Project description:Chronic renal allograft dysfunction (CAD) is a major limiting factor of long-term graft survival. The hallmarks of progressive CAD are interstitial fibrosis and tubular atrophy (IFTA). MicroRNAs are small, regulatory RNAs involved in many immunological processes. In particular, microRNA-21-5p (miR-21) is considered to be strongly associated with pathogenesis regarding tubulointerstitium. The aim of this study was to assess urinary miR-21 expression levels in the kidney transplant recipients and determine their application in the evaluation of IFTA and kidney allograft function.
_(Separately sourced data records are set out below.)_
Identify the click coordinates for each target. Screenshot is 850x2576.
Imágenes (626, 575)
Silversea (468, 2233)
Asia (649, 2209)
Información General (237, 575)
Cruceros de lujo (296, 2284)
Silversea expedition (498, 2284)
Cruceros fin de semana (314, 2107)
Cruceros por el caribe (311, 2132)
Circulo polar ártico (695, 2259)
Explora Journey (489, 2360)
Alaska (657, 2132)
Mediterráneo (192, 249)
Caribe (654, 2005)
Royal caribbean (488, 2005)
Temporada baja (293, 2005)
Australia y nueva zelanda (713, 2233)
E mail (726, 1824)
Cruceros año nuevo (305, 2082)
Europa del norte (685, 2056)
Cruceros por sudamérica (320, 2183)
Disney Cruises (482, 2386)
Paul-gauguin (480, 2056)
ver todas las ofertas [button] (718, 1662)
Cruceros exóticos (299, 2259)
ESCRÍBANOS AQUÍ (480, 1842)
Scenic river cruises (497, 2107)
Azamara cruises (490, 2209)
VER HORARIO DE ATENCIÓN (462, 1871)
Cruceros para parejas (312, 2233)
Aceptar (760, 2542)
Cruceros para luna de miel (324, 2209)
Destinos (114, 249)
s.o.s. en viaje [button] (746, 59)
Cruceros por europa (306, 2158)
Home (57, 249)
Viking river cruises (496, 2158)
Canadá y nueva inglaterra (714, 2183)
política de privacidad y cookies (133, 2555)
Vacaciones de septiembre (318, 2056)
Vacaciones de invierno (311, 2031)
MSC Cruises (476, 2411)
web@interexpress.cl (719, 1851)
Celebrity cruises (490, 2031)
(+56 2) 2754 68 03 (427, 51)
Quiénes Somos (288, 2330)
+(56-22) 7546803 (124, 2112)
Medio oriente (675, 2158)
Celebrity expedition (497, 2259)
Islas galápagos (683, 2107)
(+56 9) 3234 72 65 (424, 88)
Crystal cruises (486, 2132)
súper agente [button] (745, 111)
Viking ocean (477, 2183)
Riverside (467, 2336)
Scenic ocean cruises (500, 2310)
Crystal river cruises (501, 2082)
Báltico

The expression levels of miR-21 were quantified in the urine of 31 kidney transplant recipients with biopsy-assessed IFTA (IFTA 0 + I: n = 17; IFTA II + III: n = 14) by real-time quantitative PCR. Urine samples were collected at the time of protocolar biopsies performed 1 or 2 years after kidney transplantation. MicroRNA-191-5p was used as reference gene. MiR-21 was significantly up-regulated in IFTA II + III group compared to IFTA 0 + I group (p = 0.003). MiR-21 correlated significantly with serum concentration of creatinine (r = 0.52, p = 0.003) and eGFR (r = -0.45; p = 0.01). ROC analysis determined the diagnostic value of miR-21 with an area under curve (AUC) of 0.80 (p = 0.0002), sensitivity of 0.86 and specificity of 0.71. miR-21 is associated with renal allograft dysfunction and IFTA. Therefore, it could be considered as a potential diagnostic, non-invasive biomarker for monitoring renal graft function.